Sous le coup de la colère, un marchand ambulant a tenu des propos d’une extrême gravité, appelant publiquement des jeunes à agresser des citoyens s’ils n’avaient aucune autre perspective. Des déclarations qui ont poussé le procureur de la République à s’auto-saisir. L’auteur, qui dit aujourd’hui tout regretter, a été arrêté par la Brigade de Recherches de Faidherbe.
Ousseynou Ndiaye, marchand ambulant, est aujourd’hui au cœur d’une affaire judiciaire aux lourdes implications. Dans une sortie verbale largement relayée sur les réseaux sociaux, l’homme n’a pas mâché ses mots, appelant clairement à la commission d’actes criminels. « À tous les jeunes, je vous dis : si vous n’avez aucune perspective et que vos projets de voyage sont avortés, allez agresser les gens. Je le dis et j’assume », a-t-il déclaré, provoquant une onde de choc dans l’opinion.
Les propos choquants et sans équivoque de Ousseynou Ndiaye : « À tous les jeunes, je vous dis : si vous n’avez aucune perspective et que vos projets de voyage sont avortés, allez agresser les gens. Je le dis et j’assume »

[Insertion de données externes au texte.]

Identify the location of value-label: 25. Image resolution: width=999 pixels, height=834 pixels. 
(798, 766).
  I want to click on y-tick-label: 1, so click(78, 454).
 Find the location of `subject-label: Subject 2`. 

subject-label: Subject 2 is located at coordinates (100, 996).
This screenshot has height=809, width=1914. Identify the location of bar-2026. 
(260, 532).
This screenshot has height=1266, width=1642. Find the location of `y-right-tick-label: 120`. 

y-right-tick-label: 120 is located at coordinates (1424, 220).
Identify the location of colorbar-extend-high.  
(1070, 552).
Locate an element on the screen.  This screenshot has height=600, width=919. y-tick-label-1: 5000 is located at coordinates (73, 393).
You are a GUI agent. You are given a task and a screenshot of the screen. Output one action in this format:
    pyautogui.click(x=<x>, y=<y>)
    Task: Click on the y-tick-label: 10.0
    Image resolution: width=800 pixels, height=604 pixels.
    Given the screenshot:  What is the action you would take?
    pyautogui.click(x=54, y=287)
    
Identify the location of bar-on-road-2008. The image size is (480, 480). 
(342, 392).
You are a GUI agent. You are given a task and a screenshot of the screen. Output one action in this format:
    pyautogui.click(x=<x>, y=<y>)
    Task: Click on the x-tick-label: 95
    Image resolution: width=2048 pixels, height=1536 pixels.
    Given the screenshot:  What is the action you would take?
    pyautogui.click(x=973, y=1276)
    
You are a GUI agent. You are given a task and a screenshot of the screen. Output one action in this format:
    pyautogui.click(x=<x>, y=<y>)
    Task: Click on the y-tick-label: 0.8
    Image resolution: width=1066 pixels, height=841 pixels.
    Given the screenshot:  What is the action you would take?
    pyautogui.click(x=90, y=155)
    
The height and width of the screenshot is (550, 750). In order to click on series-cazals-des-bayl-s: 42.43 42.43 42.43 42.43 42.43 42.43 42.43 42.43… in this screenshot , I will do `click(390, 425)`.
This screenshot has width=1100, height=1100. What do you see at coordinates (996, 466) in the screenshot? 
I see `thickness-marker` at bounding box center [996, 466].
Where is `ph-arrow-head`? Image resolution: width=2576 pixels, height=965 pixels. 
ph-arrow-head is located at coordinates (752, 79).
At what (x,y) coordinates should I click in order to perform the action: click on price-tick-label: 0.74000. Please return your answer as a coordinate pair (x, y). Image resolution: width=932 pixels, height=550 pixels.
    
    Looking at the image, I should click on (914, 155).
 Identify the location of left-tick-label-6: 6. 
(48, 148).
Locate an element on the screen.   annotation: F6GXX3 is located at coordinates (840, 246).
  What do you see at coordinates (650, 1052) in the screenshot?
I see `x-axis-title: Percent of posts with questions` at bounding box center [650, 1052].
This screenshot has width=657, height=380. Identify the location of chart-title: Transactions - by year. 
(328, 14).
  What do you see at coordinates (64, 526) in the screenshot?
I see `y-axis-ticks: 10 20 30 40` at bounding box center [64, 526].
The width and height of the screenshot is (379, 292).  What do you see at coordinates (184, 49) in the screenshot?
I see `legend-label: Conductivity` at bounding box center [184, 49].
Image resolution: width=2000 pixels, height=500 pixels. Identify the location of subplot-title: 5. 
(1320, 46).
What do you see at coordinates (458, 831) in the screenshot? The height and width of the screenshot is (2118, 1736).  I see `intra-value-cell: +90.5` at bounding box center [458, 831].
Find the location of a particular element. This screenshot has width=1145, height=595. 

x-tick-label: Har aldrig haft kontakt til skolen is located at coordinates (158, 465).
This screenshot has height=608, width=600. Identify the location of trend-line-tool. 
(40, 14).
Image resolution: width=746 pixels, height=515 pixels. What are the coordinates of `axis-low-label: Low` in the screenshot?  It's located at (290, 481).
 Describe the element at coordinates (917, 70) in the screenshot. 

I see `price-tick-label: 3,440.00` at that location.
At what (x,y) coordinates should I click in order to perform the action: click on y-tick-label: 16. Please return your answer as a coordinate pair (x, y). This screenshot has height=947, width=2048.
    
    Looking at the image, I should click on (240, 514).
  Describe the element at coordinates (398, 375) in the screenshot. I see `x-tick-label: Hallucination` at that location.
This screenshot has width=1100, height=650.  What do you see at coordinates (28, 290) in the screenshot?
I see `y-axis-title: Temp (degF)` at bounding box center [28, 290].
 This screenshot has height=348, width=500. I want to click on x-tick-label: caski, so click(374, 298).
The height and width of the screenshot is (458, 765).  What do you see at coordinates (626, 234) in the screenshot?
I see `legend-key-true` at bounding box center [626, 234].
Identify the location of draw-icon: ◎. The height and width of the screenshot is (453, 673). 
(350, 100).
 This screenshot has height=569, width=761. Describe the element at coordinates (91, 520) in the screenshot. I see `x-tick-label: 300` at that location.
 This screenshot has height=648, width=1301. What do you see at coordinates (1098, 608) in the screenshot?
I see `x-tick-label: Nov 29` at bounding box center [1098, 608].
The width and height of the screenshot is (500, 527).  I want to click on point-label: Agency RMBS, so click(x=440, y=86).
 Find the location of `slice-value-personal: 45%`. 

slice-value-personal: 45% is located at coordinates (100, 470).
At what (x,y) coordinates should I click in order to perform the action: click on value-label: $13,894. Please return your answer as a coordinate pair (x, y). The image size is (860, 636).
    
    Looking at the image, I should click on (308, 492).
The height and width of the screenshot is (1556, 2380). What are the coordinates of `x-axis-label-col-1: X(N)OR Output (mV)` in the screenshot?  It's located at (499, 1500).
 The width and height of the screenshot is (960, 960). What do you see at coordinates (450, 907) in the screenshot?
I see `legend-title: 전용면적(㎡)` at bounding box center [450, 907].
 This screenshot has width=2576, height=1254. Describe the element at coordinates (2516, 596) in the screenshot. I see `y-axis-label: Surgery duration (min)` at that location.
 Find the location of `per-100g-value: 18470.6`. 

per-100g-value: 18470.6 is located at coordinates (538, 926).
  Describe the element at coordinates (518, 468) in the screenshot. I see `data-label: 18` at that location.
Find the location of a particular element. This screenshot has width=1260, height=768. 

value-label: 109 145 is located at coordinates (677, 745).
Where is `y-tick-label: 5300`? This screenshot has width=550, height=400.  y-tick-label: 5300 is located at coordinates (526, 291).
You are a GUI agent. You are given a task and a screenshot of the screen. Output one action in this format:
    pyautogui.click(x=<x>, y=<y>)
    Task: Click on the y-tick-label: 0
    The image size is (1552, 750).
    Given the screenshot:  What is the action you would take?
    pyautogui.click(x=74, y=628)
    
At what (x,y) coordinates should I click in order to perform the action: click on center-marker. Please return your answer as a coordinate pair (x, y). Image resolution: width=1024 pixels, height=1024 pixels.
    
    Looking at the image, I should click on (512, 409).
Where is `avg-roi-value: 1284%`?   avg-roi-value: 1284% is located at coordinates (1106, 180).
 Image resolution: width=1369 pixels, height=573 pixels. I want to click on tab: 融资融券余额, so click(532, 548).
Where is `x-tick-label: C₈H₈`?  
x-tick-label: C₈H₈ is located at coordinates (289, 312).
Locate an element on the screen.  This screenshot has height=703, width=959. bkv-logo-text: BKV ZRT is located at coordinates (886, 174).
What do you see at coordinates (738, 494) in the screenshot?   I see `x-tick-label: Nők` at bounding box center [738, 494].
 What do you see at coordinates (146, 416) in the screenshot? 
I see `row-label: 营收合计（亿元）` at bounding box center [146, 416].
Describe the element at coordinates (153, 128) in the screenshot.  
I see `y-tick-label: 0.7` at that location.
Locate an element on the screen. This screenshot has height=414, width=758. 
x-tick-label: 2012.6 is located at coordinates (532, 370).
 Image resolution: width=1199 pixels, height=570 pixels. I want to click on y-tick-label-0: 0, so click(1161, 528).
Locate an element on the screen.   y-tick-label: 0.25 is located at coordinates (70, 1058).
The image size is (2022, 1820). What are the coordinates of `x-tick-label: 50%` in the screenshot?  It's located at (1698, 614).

Face à la gravité des propos, le Procureur de la République n’a pas tardé à réagir. Estimant qu’il s’agissait d’une incitation manifeste à la violence et à l’insécurité, le parquet s’est auto-saisi du dossier. Une décision saluée par de nombreux observateurs, dans un contexte national marqué par une sensibilité accrue aux questions de sécurité publique et de responsabilité citoyenne.
Ce qui a poussé le Procureur s’auto-saisir
Suite à cette auto-saisine, Ousseynou Ndiaye a été interpellé par les éléments de la Brigade de Recherches de Faidherbe. Conduit dans leurs locaux, il a reconnu les faits, tout en tentant de les expliquer par un accès de colère. Selon des sources proches de l’enquête, le mis en cause affirme aujourd’hui regretter profondément ses propos, admettant qu’ils ont dépassé sa pensée.
Ainsi, il a arrêté par la Brigade de Recherches de Faidherbe avant de justifier son acte par un excès de colère
Entendu par les enquêteurs, le marchand ambulant a soutenu qu’il n’était pas dans son état normal au moment des faits. Une justification qui pourrait difficilement peser face à la clarté et à la violence du message lancé publiquement.